When you know a crane well it is like an extension of your own arm - you don't have to think to operate it and you can achieve amazing dexterity with it. When you don't know a crane, it is like your arm when you have slept on it for several hours - you think you ought to be able to operate it but it doesn't seem to work properly and because you think you ought to be able to operate it, you feel particularly silly when you smack yourself in the face with it.

Obviously smacking yourself in the face with your own arm is unpleasant and quite a rude awakening but smacking yourself in the face with a 2 tonne crane would be lethal and is evidently something I have never done but I have come pretty close. What is actually more likely to happen is smacking someone else in the face because they have got too close to the product you are trying to move and then you have moved the lever in the wrong direction. Luckily this has also never happened otherwise I would probably be writing this from a cell in the nearest prison, but I have had to warn builders that it might happen and to stand well back. "It's alright, love, I trust you" one said to me. "Well I wouldn't stand that close and I'm the one operating the controls" was my reply. He moved.

I am now doing agency work so I am driving a different truck with a different crane every few days. I am having to deconstruct what I do when I operate a crane and learn how to do it all over again. There is always the same combination of actions and corresponding levers - slew left and right, main beam up and down, secondary beam up and down, extension in and out, grab rotate left and right, grab open and shut - but they are sometimes back to front and the levers operate the other way up. It is like learning to operate my arm again. It is sometimes frustrating but it has also reinvigorated my enjoyment of the job, which is lovely.

The sunshine helps.

Monday 19 April 2010

Book Review: Traffic by Tom Vanderbilt, 2008

I bought this book because I work in the industry and I bought a handfull of books about driving a few months ago. Most are dull and are written by men who find The Highway Code exciting, have memorised it, and can and do spout large sections of it at you, if you ever have the misfortune to meet them. This one is different.

This book is not actually about driving as much as it is about traffic. It does touch on the cognitive processes involved in operating a vehicle, but most of it is about the movement of people in vehicles as a totality. It is about the psychology of traffic, about what happens to us when we as individuals climb into the driving seat of our cars and take our place in the seething mass of metal-clad humanity.

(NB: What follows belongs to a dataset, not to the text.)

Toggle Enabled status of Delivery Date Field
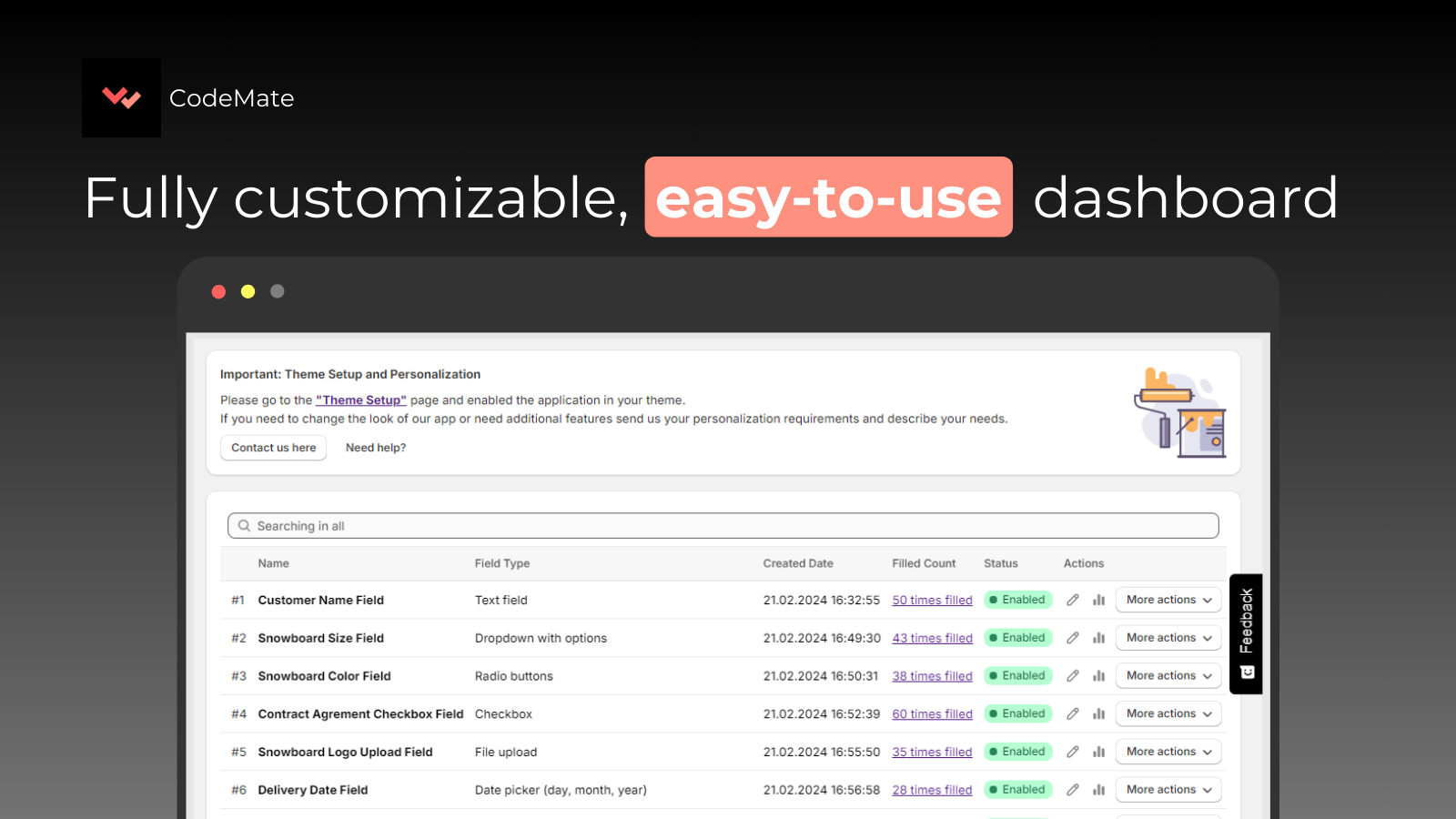 tap(1017, 789)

It takes this look from a variety of different standpoints. The studies he draws on and the people he interviews come from driving psychology, anthropology, sociology, economics and traffic engineering as well as a bit from entomology (apparently we behave more like locusts than like ants). It is exceptionally well-researched and the notes make up nearly half of the total pages. However, he still manages to draw all of these fields together into a very coherent book.

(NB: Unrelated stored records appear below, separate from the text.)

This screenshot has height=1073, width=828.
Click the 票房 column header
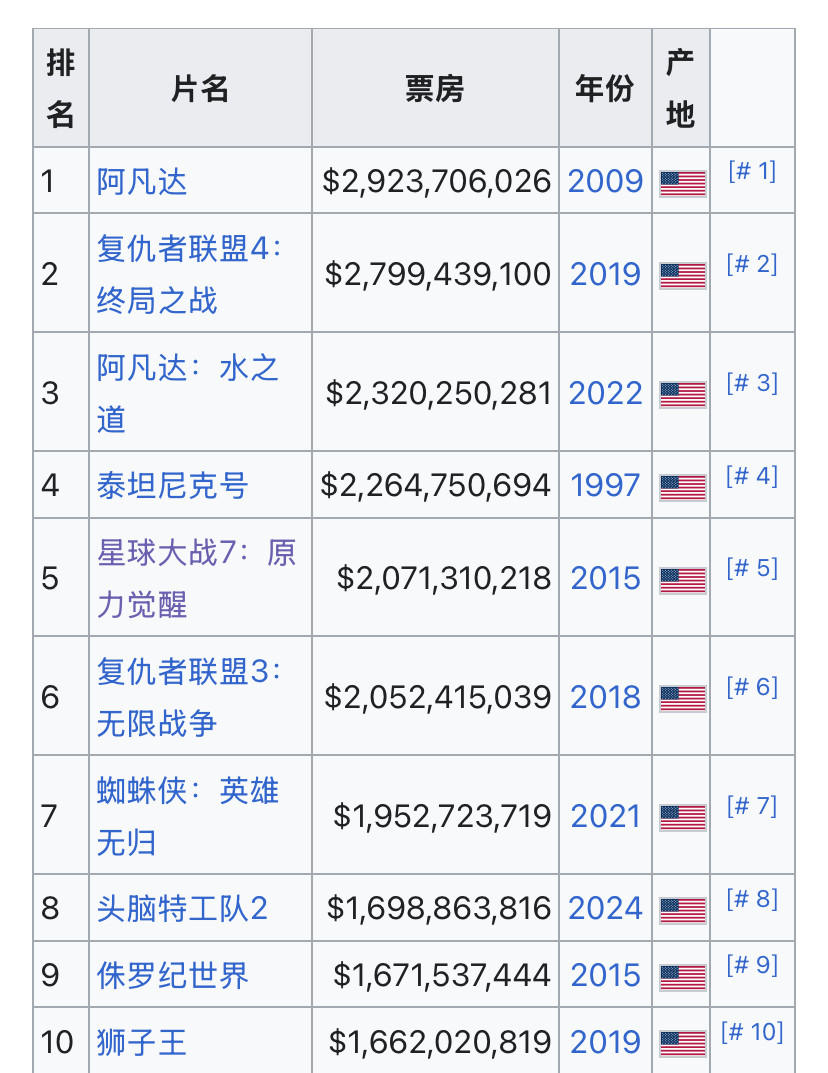[435, 88]
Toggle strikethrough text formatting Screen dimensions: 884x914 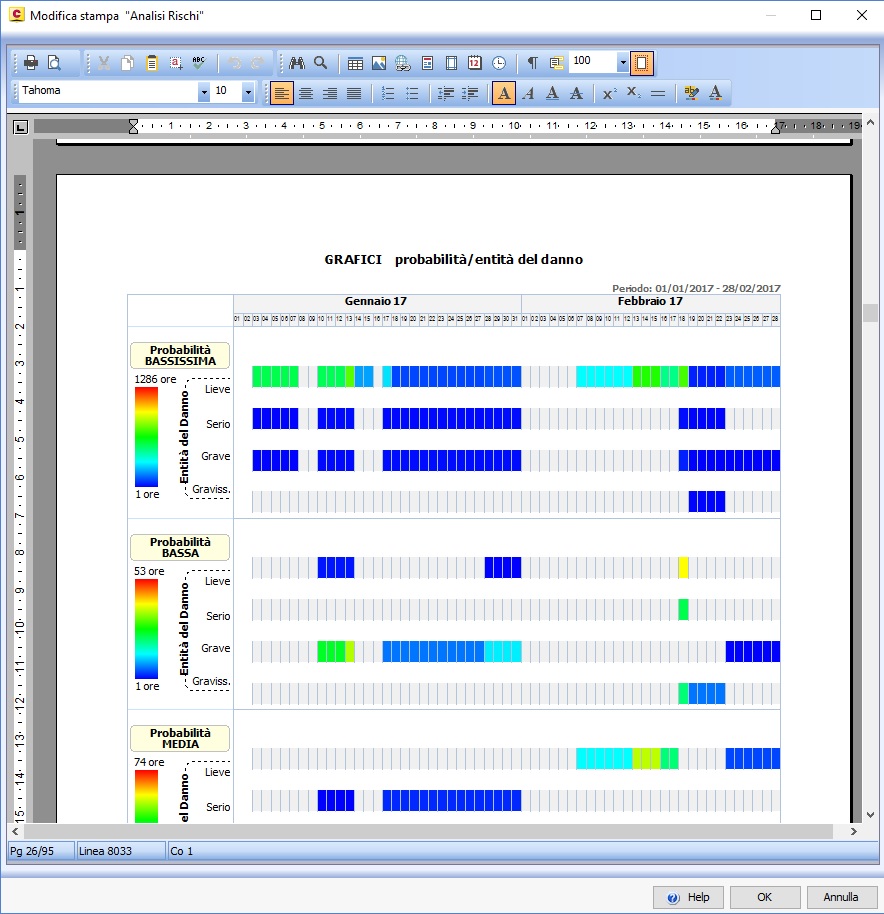[x=657, y=93]
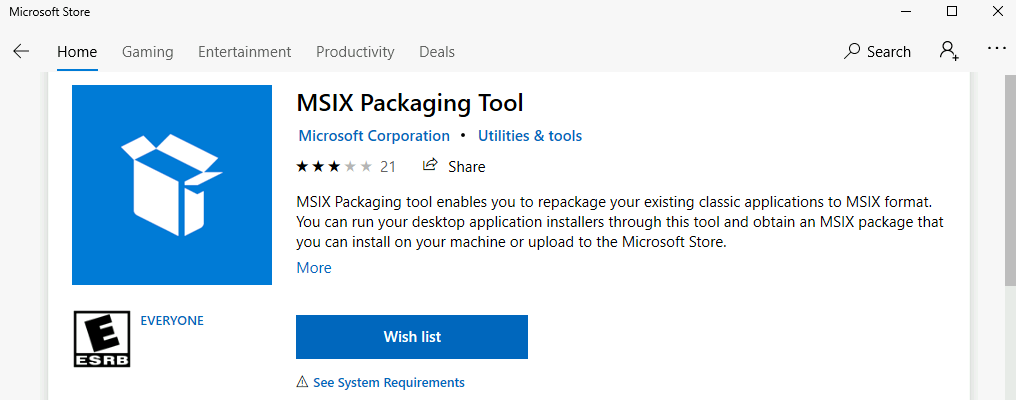Go back with the arrow icon

pos(21,52)
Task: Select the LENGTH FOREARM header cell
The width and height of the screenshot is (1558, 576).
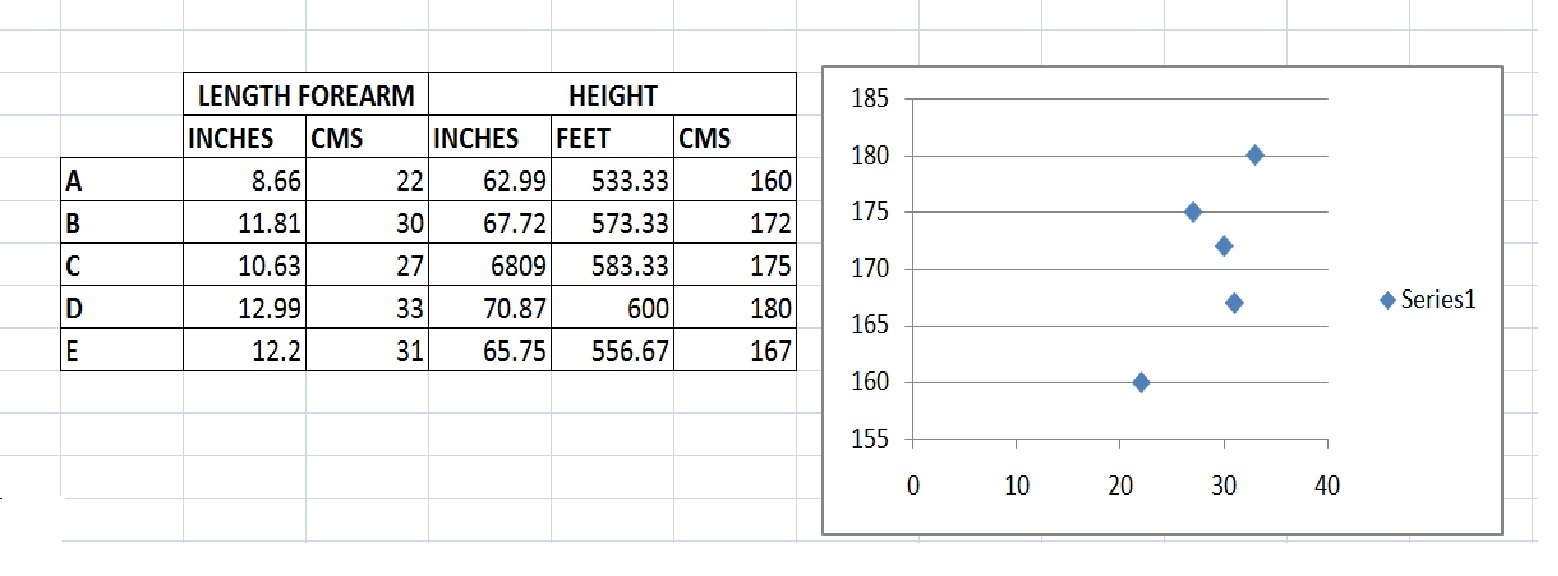Action: [x=306, y=95]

I'll give you some examples of interesting facts: human eyes were not designed to travel at 60+mph so we cannot take in enough information at that speed. Therefore we have to create shortcuts - we see what we expect to see. These shortcuts lead us to miss the glaringly obvious - motorbikes for example - because there were no motorbikes on that road in the previous 20 times we drove it.

Different countries have developed different driving norms over the years. In the UK our vehicles and road systems have evolved gradually over the last couple of centuries. Our norms are therefore entrenched in our society - this includes the adherence to some rules and the non-compliance with others. We are all generally aware of how we are supposed to drive and the perameters within which we may flout those rules. China on the other hand, has seen a massive increase in motorisation in the last 10 years and has therefore not had a chance to develop regulation, either statutary or societal. This is not just about driving, it's about society and how norms of any kind evolve.

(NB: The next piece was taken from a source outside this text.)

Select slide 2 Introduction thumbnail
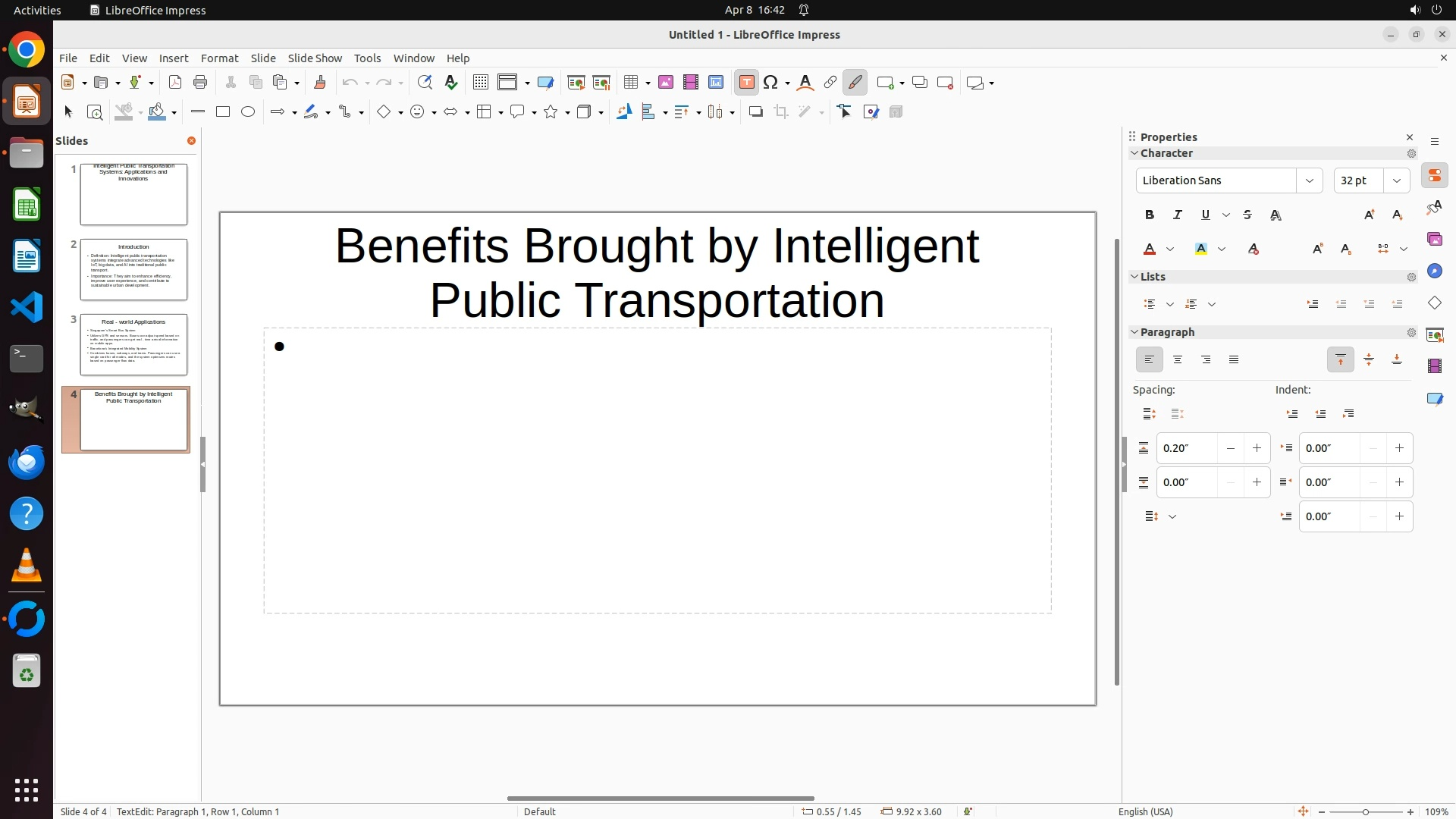This screenshot has height=819, width=1456. click(x=133, y=270)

I found this book really interesting and would recommend it to anyone who takes even a passing interest in driving and traffic. However, even more than that, I would recommend it to anyone who takes even a passing interest in the process of crafting a book, because on that count it is really quite exceptional.

Tuesday 6 April 2010

Whether the weather....

Whether the weather be fine,
Or whether the weather be not,
Whether the weather be cold,
Or whether the weather be hot,
We'll whether the weather
Whatever the weather,
Whether we like it or not!

This has been the longest coldest winter for 30 years and I have been working outside.
-So what do you want, a medal?
Well actually, yes. A medal would be lovely, or some kind of engraved cup to put on the mantlepiece to remind me what an achievement it has been. Four long months of standing next to my truck in freezing temperatures operating the remote control, and then the slow, agonising process of uncurling my fingers so that they work again. Four months of my back seizing up. Four months of dry, brittle skin.

It was lovely today, I was even in short sleeves. Thank God for that.